As she sat in the barn door running the straps back and forth through her hands she cast smiling eyes out at her field of corn.
“It’s going to be a big crop, Bud,” she said, “there’ll be three ears on every stalk and they’re mighty strong. We’ll pull the suckers next week and cultivate it again in ten days more—and you just watch it grow and wave its green banners.”
“It’s already waving them,” said Bud working beside her, “it sure looks fine.”
There was the pride of possession in the two young faces, the quiet joy of satisfaction in simple work well done and its reward.
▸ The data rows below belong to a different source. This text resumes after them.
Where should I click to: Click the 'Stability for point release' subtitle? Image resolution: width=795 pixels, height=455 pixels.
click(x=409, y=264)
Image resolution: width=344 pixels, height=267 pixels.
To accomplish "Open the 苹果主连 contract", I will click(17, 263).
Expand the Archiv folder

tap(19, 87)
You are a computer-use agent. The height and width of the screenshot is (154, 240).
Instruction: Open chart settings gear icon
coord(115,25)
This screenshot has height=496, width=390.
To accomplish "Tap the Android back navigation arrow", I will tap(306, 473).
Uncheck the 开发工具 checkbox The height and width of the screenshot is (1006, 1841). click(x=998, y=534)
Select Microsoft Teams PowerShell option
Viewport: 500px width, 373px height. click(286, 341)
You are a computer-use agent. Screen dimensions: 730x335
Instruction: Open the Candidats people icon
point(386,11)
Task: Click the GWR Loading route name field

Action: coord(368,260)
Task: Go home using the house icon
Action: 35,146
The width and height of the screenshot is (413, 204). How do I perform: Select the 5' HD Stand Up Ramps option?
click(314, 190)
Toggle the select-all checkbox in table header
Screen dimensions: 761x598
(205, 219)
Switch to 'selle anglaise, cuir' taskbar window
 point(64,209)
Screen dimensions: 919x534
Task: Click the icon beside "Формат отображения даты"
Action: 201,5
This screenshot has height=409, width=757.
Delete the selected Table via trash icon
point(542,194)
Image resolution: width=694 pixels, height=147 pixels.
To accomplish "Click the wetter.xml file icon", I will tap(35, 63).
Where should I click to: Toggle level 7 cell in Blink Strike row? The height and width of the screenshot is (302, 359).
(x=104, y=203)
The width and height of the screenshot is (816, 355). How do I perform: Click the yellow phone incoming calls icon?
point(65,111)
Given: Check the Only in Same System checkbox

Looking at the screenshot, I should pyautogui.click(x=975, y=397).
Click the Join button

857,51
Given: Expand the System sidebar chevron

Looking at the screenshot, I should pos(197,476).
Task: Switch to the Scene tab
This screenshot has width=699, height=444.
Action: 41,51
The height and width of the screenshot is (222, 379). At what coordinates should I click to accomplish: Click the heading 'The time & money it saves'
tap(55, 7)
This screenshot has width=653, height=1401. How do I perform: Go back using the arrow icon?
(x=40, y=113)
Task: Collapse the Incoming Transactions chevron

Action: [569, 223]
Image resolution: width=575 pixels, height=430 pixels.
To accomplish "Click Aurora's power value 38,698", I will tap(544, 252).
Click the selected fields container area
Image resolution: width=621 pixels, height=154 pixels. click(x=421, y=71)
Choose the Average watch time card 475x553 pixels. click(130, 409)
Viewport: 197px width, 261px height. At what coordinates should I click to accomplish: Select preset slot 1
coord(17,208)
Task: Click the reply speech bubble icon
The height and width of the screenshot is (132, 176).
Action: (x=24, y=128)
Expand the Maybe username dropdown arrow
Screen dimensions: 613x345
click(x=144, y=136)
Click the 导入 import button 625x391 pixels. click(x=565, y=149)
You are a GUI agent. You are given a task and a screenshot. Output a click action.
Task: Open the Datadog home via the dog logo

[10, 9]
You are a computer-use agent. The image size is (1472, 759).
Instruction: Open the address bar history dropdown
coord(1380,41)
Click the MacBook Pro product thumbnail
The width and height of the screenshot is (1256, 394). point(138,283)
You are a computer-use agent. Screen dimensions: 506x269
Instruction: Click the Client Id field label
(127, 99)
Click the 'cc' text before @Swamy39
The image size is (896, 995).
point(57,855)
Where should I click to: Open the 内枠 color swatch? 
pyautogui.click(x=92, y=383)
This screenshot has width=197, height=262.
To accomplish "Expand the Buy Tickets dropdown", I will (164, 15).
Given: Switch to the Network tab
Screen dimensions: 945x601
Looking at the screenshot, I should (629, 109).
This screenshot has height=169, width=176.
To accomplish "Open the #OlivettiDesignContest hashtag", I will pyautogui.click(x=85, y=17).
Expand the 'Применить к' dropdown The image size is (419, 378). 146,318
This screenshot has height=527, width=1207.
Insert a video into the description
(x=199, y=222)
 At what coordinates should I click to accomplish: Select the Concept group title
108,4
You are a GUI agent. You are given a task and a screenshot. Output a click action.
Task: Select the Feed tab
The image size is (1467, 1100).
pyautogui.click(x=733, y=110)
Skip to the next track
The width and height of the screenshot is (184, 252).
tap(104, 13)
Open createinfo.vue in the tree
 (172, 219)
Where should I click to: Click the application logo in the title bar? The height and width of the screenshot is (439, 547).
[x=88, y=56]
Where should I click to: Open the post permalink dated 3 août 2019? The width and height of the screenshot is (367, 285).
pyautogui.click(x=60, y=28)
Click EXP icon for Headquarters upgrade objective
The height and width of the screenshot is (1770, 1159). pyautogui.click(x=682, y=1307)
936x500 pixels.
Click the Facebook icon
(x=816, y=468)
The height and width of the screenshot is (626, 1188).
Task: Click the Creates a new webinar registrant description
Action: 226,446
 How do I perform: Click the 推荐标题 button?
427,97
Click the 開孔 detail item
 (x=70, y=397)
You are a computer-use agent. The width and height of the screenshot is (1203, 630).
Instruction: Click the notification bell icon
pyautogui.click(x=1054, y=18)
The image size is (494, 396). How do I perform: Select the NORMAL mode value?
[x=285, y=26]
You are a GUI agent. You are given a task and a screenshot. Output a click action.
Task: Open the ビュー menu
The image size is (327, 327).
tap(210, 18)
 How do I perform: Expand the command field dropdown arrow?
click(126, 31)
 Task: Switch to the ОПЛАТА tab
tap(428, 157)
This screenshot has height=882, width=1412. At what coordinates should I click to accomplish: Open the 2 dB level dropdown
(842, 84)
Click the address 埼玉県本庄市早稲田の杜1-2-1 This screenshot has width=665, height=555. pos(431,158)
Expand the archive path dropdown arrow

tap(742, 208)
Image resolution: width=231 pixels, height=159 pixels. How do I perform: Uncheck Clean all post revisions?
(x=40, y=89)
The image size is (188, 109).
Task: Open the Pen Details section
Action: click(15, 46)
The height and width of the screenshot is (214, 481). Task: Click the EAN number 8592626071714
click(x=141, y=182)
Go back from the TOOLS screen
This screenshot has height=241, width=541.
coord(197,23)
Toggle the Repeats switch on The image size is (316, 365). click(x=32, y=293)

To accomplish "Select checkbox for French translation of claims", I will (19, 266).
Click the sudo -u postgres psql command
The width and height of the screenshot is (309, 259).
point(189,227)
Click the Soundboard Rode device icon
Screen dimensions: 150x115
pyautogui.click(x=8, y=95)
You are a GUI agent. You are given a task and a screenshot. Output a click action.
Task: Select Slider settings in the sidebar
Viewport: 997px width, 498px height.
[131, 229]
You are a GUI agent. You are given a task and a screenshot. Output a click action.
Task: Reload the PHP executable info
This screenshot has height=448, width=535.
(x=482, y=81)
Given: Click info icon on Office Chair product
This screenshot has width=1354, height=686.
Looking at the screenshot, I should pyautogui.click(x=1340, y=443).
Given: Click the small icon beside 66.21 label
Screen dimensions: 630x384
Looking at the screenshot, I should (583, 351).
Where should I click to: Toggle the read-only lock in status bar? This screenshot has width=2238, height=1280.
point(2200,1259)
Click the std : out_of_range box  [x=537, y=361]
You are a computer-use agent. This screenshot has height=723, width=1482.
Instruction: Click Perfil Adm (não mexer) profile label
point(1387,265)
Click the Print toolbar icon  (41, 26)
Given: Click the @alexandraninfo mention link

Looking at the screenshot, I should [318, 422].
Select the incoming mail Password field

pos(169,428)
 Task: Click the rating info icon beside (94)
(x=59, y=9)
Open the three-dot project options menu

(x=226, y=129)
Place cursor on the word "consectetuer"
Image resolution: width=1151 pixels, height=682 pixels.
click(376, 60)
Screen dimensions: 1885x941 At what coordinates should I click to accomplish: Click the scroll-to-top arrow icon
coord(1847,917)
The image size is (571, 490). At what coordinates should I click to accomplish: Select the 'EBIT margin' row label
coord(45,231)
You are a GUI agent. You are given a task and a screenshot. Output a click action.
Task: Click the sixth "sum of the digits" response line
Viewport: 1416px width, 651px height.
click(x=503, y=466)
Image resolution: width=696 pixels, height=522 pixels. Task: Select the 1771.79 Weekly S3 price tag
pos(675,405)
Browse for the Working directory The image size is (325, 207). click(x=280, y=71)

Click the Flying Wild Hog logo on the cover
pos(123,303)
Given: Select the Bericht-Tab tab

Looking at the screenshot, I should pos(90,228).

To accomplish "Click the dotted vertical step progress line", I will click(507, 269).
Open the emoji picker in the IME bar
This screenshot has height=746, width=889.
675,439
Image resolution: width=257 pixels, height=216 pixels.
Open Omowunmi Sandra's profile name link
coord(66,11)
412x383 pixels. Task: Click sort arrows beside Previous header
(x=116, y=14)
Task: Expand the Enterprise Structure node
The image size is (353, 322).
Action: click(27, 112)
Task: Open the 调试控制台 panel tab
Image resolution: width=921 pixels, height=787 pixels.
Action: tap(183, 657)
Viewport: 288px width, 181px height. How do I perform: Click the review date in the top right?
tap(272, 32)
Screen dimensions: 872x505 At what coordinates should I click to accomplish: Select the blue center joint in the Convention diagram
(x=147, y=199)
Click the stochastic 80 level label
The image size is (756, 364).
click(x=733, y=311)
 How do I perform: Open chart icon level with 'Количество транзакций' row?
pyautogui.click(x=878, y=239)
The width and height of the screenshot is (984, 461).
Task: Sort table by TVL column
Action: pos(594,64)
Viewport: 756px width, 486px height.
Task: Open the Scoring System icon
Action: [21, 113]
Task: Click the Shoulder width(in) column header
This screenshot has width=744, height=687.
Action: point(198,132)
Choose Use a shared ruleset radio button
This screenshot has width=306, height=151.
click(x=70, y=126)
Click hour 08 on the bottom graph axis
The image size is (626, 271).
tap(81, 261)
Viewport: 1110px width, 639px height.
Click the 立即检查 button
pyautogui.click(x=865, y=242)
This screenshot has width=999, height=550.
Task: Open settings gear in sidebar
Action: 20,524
“I hope,” said the girl dreamily, “I hope, Bud, that there’ll be enough left over after we pay McKane to get the carpet woven. Mammy’s got nearly enough balls already, and we can take it in to Bement in the early fall and go back after it about two weeks later.”
Bud’s eyes sparkled.
“Gee! But that would be good,” he said wistfully, “a regular holiday. I’d like to see a town again.”
“One trip I’d go with you and the next we’d make Mammy go. It’d set her up, give her something to think about all winter,” planned Nance, “she don’t get out like we do.”
So they looked ahead to the meagre joys of their poor life and were happy.
Two days later Nance again rode Buckskin to the cañon, and this time she went in the afternoon.